[START EXCERPT PROVIDED]
# Instructions

1. Go to https://colab.research.google.com and choose the \"Upload\" option to upload this notebook file.
1. In the Edit menu, choose \"Notebook Settings\" and then set the \"Hardware Accelerator\" dropdown to GPU.
1. Read through the code in the following sections:
  * [IMDB Dataset](#scrollTo=mXcb24B6a03_)
  * [Define model](#scrollTo=kAz68ipVa05_)
  * [Train model](#scrollTo=kIynp1v_a06Y)
  * [Assess model](#scrollTo=ALyNCqx4a06r)
1. Complete at least one of these exercises. Remember to keep notes about what you do!
  * [Exercise Option #1 - Standard Difficulty](#scrollTo=_9dsjJwya06_)
  * [Exercise Option #2 - Advanced Difficulty](#scrollTo=nyZbljLAa09z)

## Documentation/Sources
* [Class Notes](https://jennselby.github.io/MachineLearningCourseNotes/#recurrent-neural-networks)
* [https://machinelearningmastery.com/sequence-classification-lstm-recurrent-neural-networks-python-keras/](https://machinelearningmastery.com/sequence-classification-lstm-recurrent-neural-networks-python-keras/) for information on sequence classification with keras
* [https://keras.io/](https://keras.io/) Keras API documentation
* [Keras recurrent tutorial](https://github.com/Vict0rSch/deep_learning/tree/master/keras/recurrent)
[END EXCERPT PROVIDED]
[START RECORDS]
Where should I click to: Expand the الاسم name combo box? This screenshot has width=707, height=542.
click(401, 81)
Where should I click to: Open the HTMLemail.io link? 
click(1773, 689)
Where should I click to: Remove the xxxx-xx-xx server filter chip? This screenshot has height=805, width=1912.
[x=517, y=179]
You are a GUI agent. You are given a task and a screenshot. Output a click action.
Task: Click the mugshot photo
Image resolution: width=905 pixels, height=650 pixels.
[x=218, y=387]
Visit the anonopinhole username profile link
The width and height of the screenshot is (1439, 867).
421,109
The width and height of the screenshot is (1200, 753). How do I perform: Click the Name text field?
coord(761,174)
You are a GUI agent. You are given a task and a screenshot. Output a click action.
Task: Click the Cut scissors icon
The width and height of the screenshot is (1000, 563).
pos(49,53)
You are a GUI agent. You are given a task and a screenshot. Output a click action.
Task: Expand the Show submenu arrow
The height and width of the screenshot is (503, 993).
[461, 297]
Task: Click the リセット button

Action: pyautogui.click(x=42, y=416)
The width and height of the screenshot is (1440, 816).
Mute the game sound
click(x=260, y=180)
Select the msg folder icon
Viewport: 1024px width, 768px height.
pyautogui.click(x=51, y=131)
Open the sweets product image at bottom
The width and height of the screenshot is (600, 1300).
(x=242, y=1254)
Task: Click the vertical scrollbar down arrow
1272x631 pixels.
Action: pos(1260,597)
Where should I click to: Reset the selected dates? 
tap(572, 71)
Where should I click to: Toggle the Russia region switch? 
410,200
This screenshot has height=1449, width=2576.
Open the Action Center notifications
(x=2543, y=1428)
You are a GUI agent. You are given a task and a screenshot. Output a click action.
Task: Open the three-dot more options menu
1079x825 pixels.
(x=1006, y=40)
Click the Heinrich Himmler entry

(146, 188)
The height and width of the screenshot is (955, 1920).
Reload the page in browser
[END RECORDS]
# PROBLEMS AND TASKS
a) According to the notebook instructions, what should the "Hardware Accelerator" dropdown be set to?
b) From the notebook instructions, extract the passage from "1. Go to https://colab.research.google.com" to "dropdown to GPU.".
c) Write what comes next in the notebook instructions, picking up after their final line.

# ANSWERS FOR THE EXERCISE
a) GPU

b)
1. Go to https://colab.research.google.com and choose the \"Upload\" option to upload this notebook file.
1. In the Edit menu, choose \"Notebook Settings\" and then set the \"Hardware Accelerator\" dropdown to GPU.

c)
In [2]:
# # upgrade tensorflow to tensorflow 2
# %tensorflow_version 2.x
# display matplotlib plots
%matplotlib inline
from tensorflow import test
from tensorflow import device

# IMDB Dataset
The [IMDB dataset](https://keras.io/datasets/#imdb-movie-reviews-sentiment-classification) consists of movie reviews (x_train) that have been marked as positive or negative (y_train). See the [Word Vectors Tutorial](https://github.com/jennselby/MachineLearningTutorials/blob/master/WordVectors.ipynb) for more details on the IMDB dataset.

In [25]:
from tensorflow.keras.datasets import imdb
from tensorflow.keras.preprocessing import sequence

In [26]:
(imdb_x_train, imdb_y_train), (imdb_x_test, imdb_y_test) = imdb.load_data()

  x_train, y_train = np.array(xs[:idx]), np.array(labels[:idx])
  x_test, y_test = np.array(xs[idx:]), np.array(labels[idx:])


For a standard keras model, every input has to be the same length, so we need to set some length after which we will cutoff the rest of the review. (We will also need to pad the shorter reviews with zeros to make them the same length).

In [27]:
cutoff = 500
imdb_x_train_padded = sequence.pad_sequences(imdb_x_train, maxlen=cutoff)
imdb_x_test_padded = sequence.pad_sequences(imdb_x_test, maxlen=cutoff)

 # see https://stackoverflow.com/questions/42821330/restore-original-text-from-keras-s-imdb-dataset
imdb_index_offset = 3

In [5]:
from tensorflow.keras.models import Sequential
from tensorflow.keras.layers import Embedding, LSTM, Dense

# Define model

Unlike last time, when we used convolutional layers, we're going to use an LSTM, a special type of recurrent network.

Using recurrent networks means that rather than seeing these reviews as one input happening all at once, with the convolutional layers taking into account which words are next to each other, we are going to see them as a sequence of inputs, with one word occurring at each timestep.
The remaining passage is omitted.